What a stock market index does and doesn’t tell us

However you watch the news, there is no getting around financial reports. With very serious faces, newscasters will tell you about the latest performance of the NASDAQ or Dow. We are told that this information should concern us and that it provides an overall picture of the economy’s health.

Well, while those reports are important, it’s good to be aware of how the final number is calculated and what it really means.

First off, we need to recognize that the Dow, NASDAQ, and S&P are each called an “index”, which means each one is a made up of a group of specifically-chosen stocks. The movement of those stocks up or down is what determines the final number given. So the indices don’t represent the WHOLE market, just a very small section of it.  For example, the Dow is only comprised of 30 stocks, and while those are very influential stocks, it’s good to remember that we are still only talking about 30 companies.

Second, the way that these numbers are calculated doesn’t always line up with common sense. The Dow Jones average is calculated by adding up the share prices of 30 of the largest companies traded in the stock market and then this total is divided by a number that is supposed to account for any irregularities.
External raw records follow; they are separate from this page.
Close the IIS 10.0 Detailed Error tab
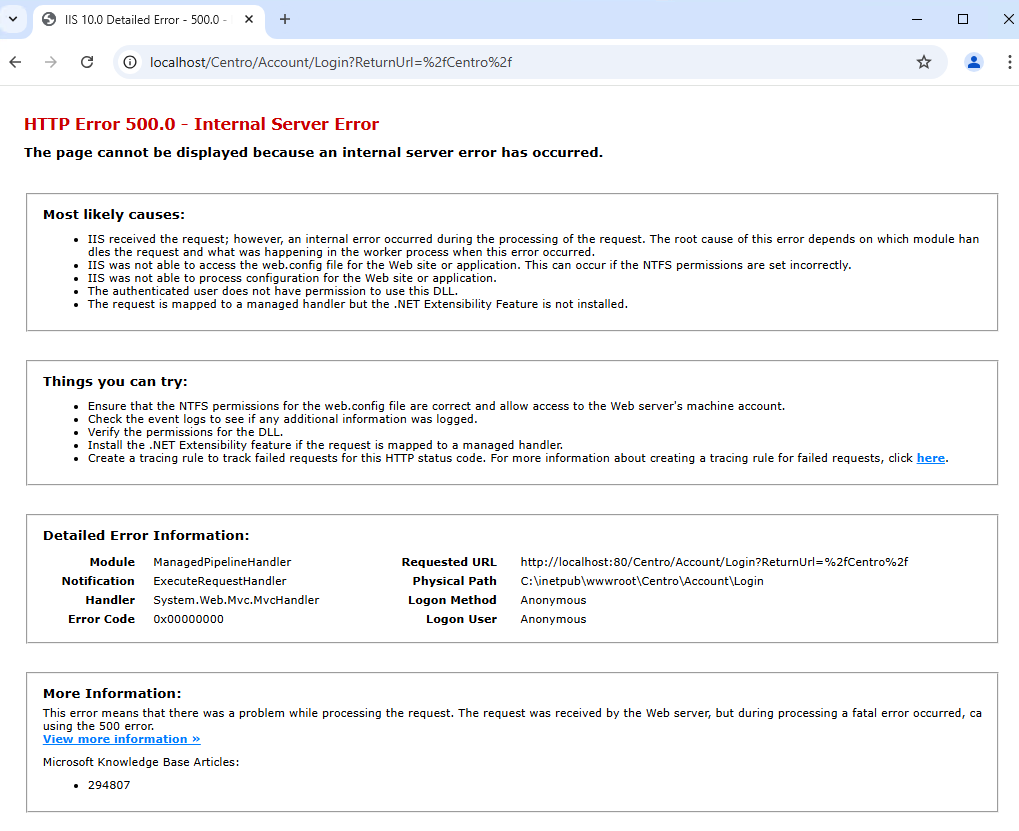The width and height of the screenshot is (1019, 831). 248,19
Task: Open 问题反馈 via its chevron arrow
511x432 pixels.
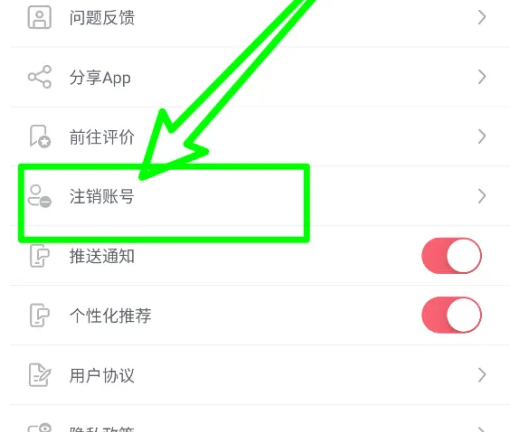Action: click(482, 17)
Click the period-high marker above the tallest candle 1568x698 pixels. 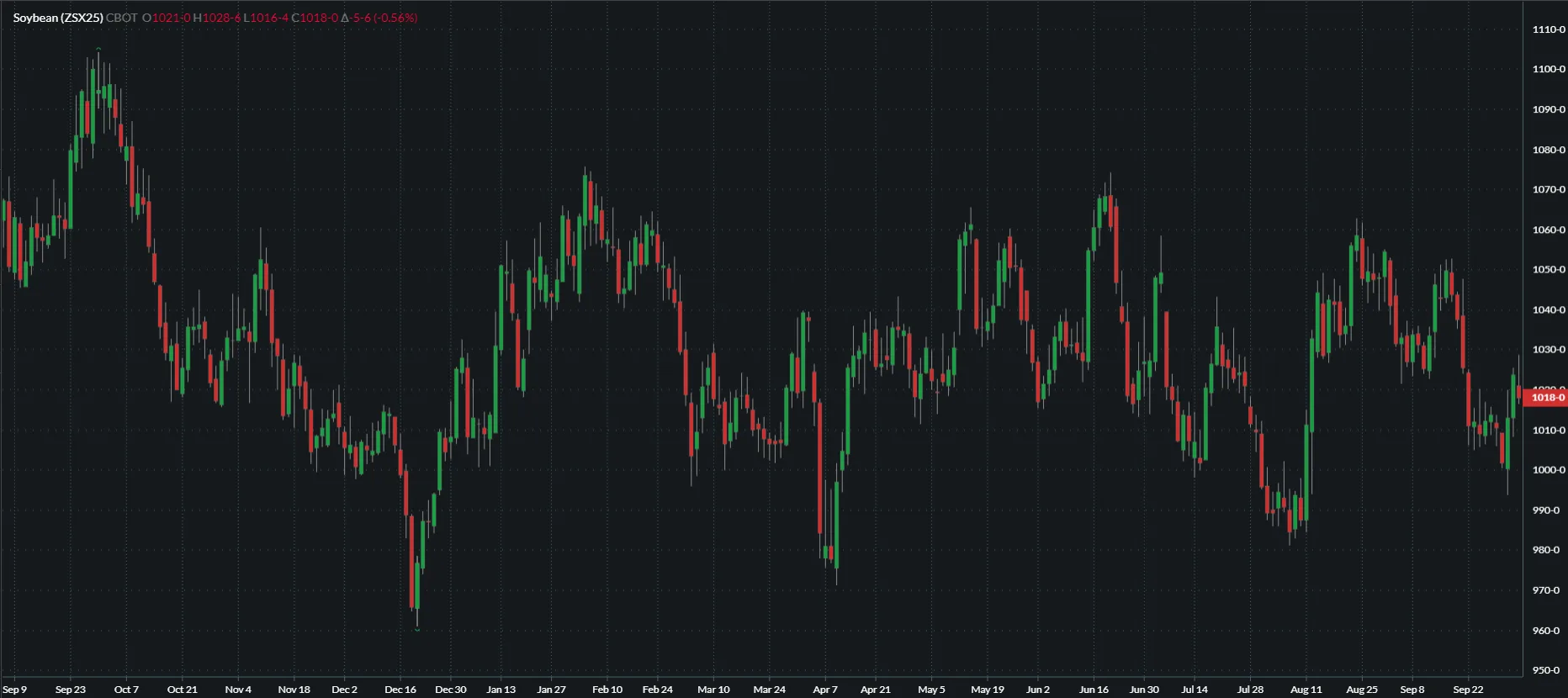tap(98, 49)
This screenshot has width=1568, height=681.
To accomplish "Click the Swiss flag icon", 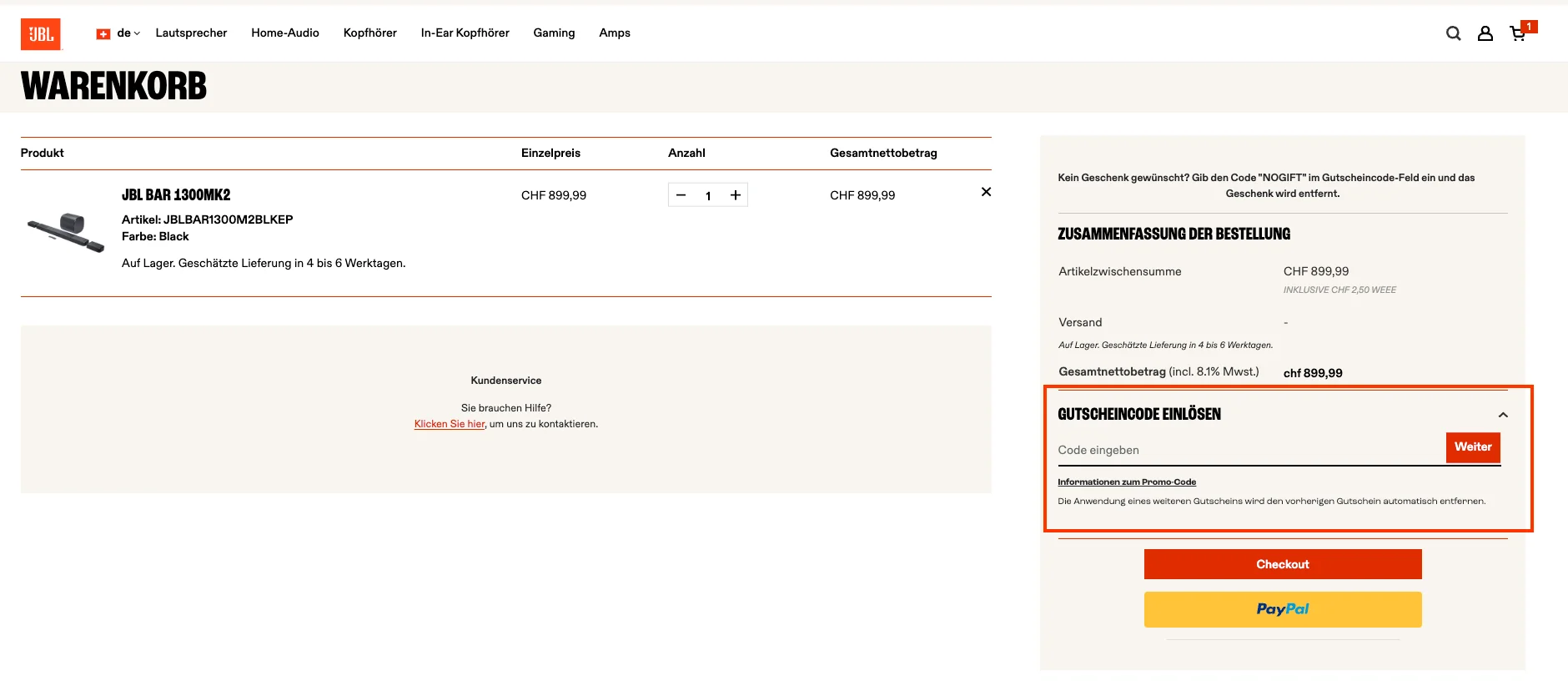I will click(103, 34).
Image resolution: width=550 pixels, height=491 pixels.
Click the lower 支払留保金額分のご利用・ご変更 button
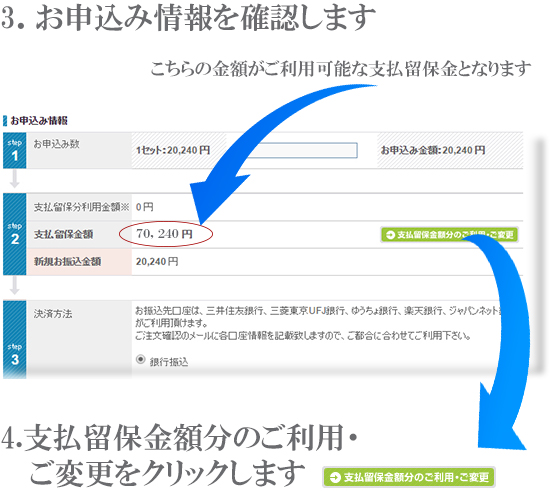pyautogui.click(x=409, y=477)
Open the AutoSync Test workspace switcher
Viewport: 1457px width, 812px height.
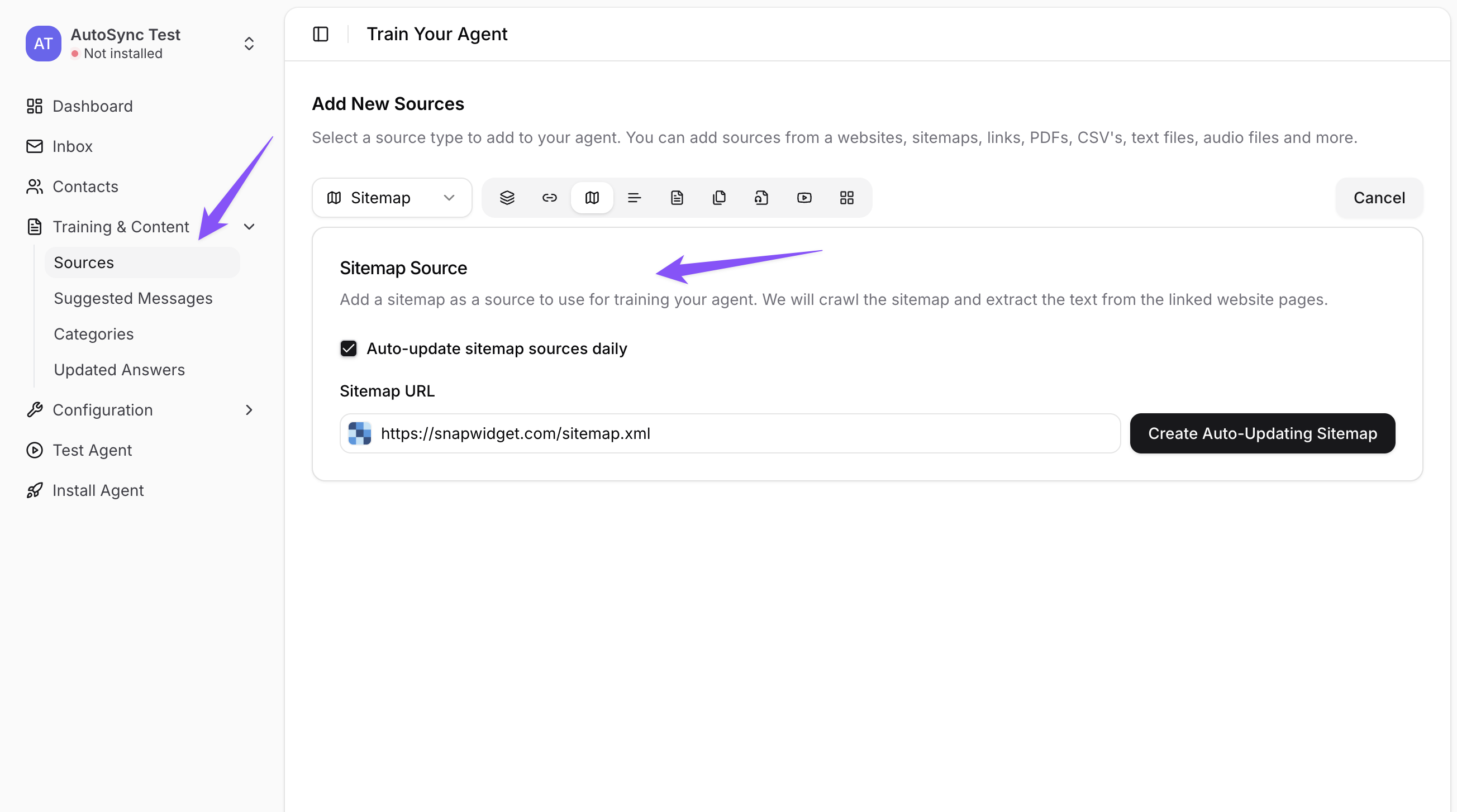click(x=249, y=44)
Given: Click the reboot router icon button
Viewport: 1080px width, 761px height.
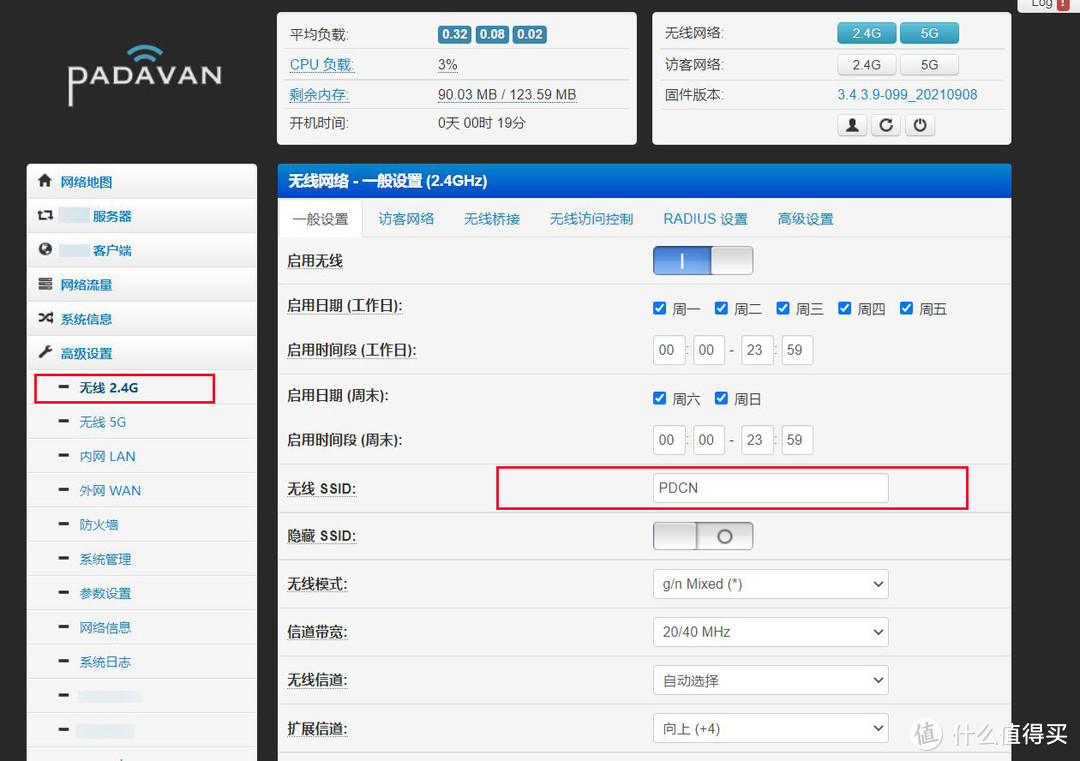Looking at the screenshot, I should (885, 126).
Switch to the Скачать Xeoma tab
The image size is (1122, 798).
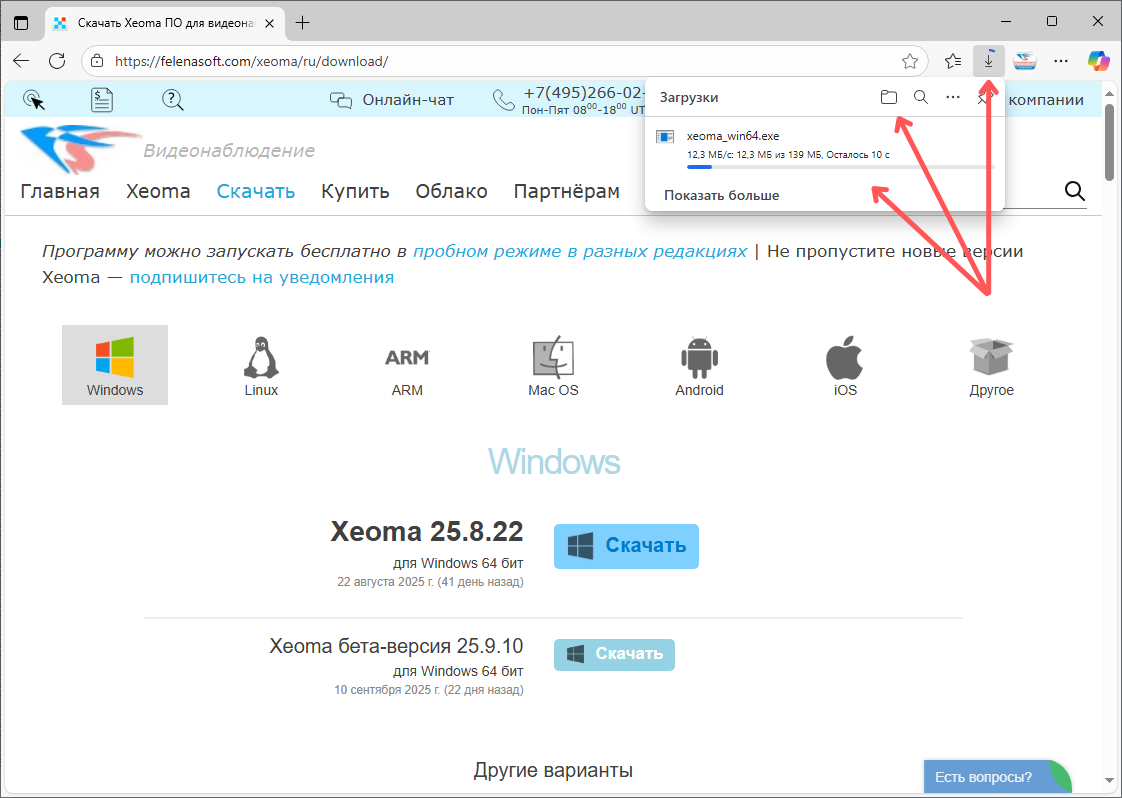point(150,21)
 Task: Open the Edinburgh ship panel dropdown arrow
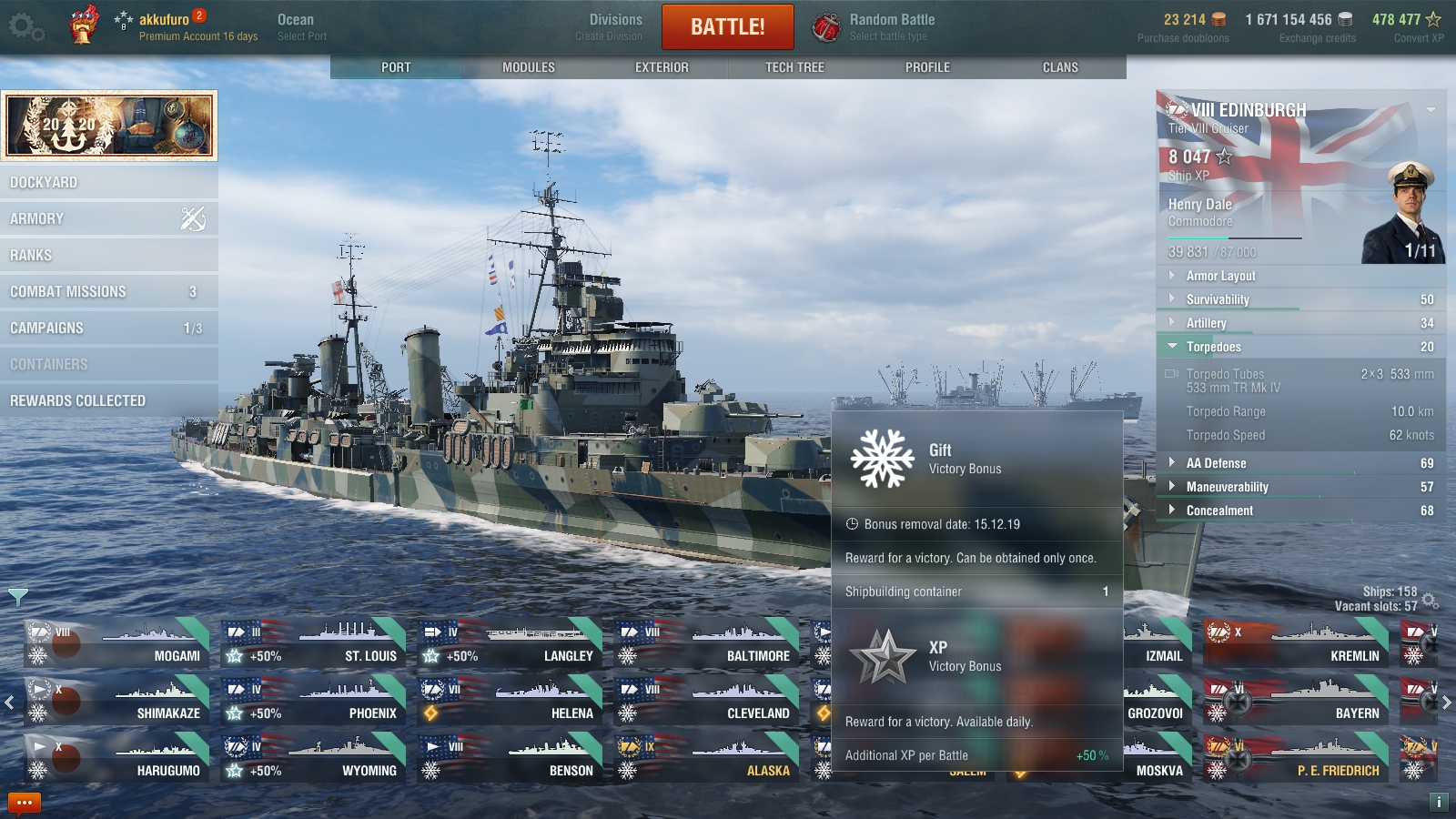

But there are some problems with that number. First, it only reflects the prices of a company’s shares, and ignores its size. So a smaller company with high share prices affects the number more than a much larger company with lower share prices. In other words, the health of a smaller company weighs more than the health of a larger company, giving inaccurate results when looking at the whole. And that number is not adjusted for inflation.

So a stock market index can give you an idea of large trends and overall health for large sectors of the economy, but it is not a magic bullet to compare economic health over the years and it shouldn’t be the determining factor for the investment decisions you make.